__Pixel coordinate grounding data__:
# # # # # # #

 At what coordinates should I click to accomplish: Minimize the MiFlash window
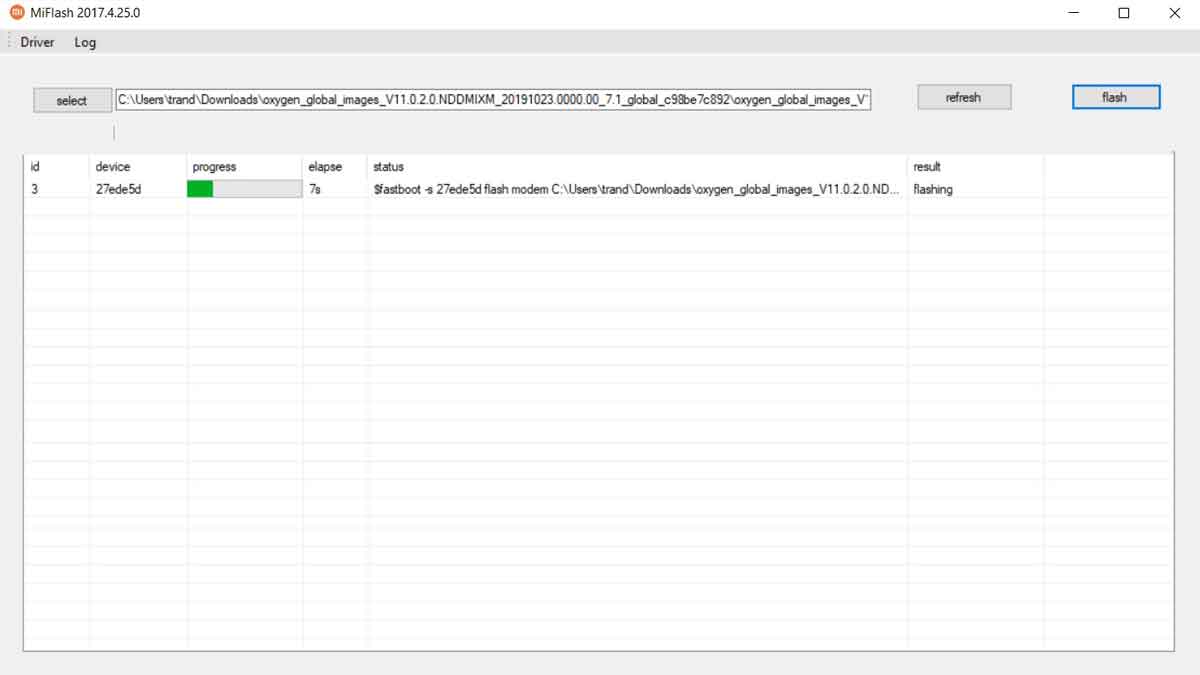click(x=1073, y=13)
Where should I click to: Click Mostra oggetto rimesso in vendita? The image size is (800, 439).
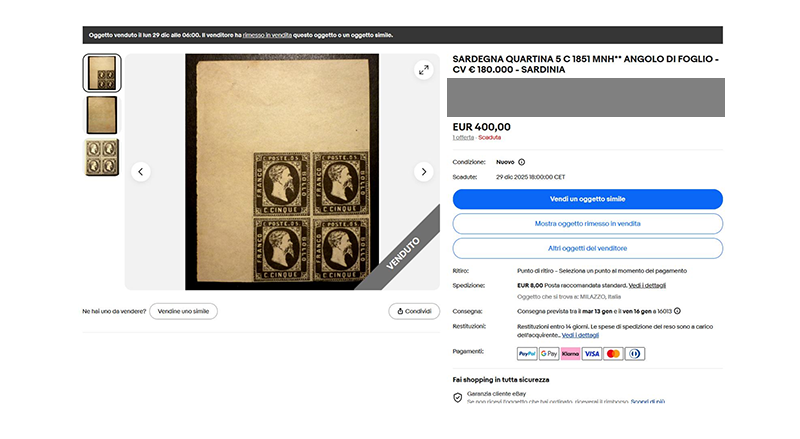pyautogui.click(x=587, y=223)
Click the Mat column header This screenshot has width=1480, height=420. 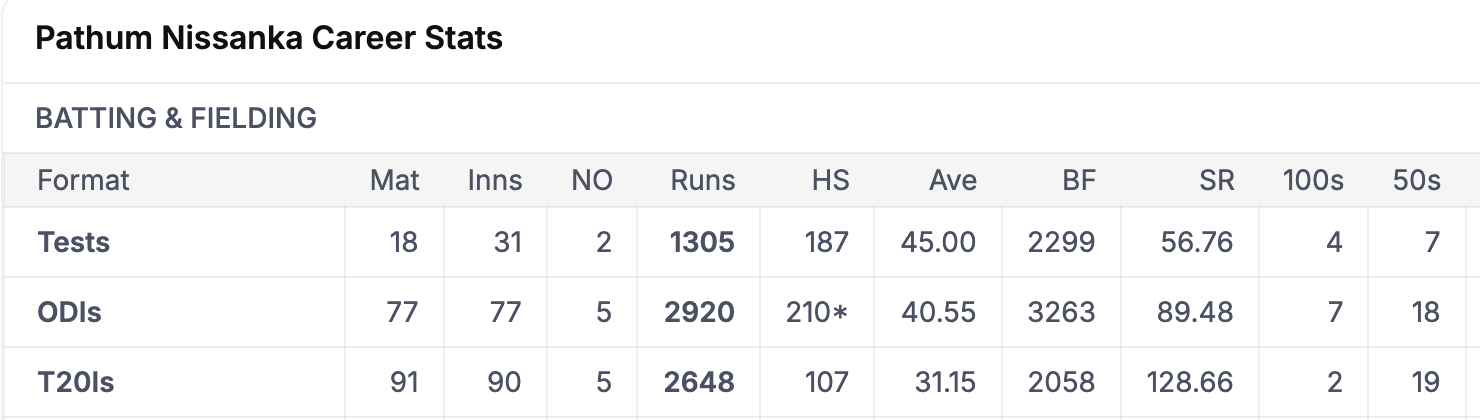point(395,180)
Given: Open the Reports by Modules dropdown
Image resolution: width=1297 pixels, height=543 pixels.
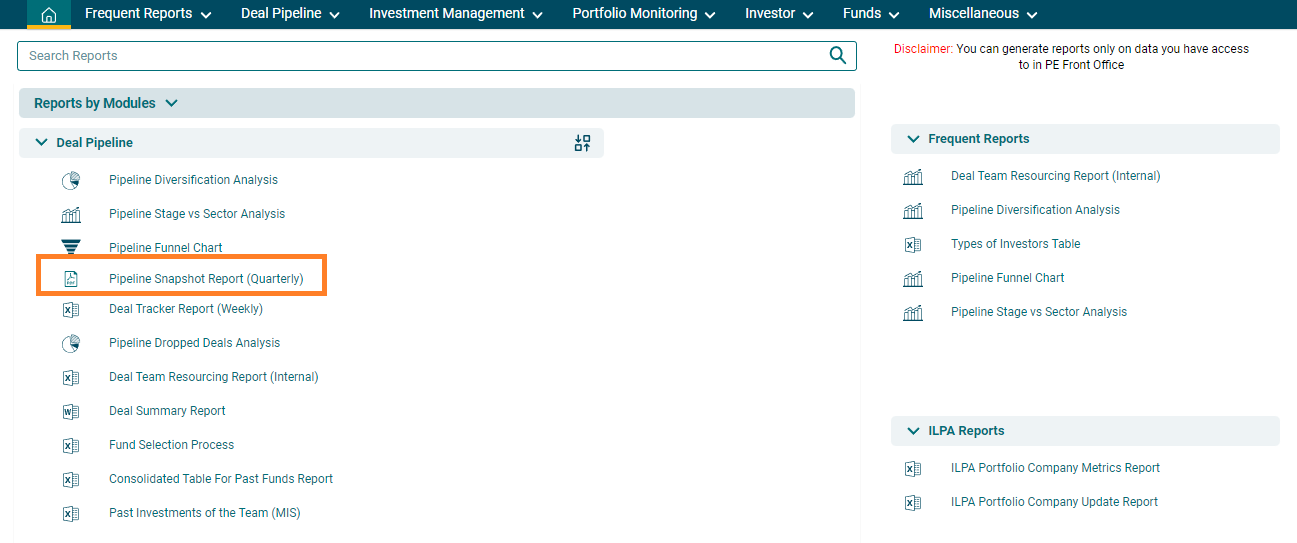Looking at the screenshot, I should tap(171, 103).
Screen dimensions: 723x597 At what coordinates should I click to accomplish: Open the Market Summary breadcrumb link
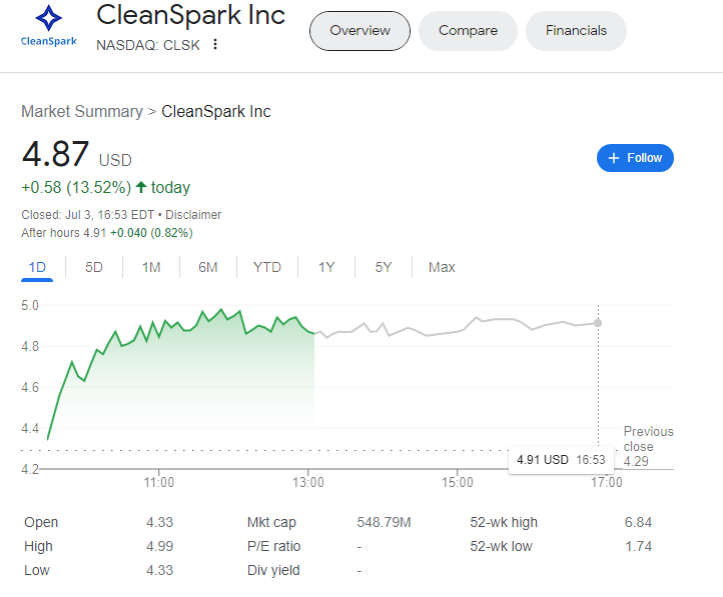coord(82,112)
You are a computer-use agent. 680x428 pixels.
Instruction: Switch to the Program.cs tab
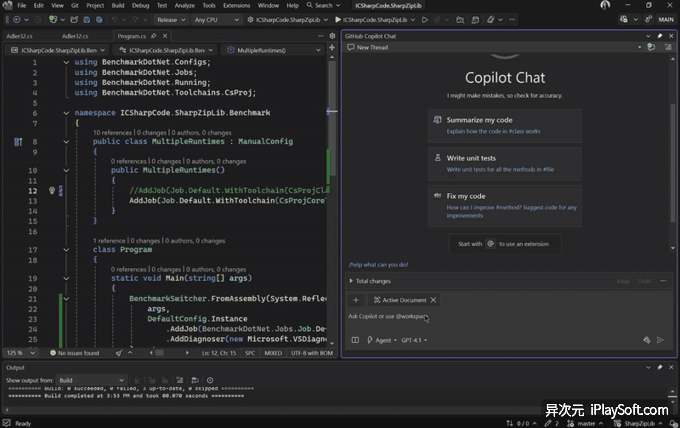tap(132, 35)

# # # # # # #

Your answer must be exactly the lines from the one containing "Screen dimensions: 723x597" through the last line of the records above, both included, with every picture left out.

Screen dimensions: 723x597 At what coordinates should I click to accomplish: Open the Market Summary breadcrumb link
coord(82,112)
You are a computer-use agent. 680x428 pixels.
Instruction: Switch to the Program.cs tab
tap(132, 35)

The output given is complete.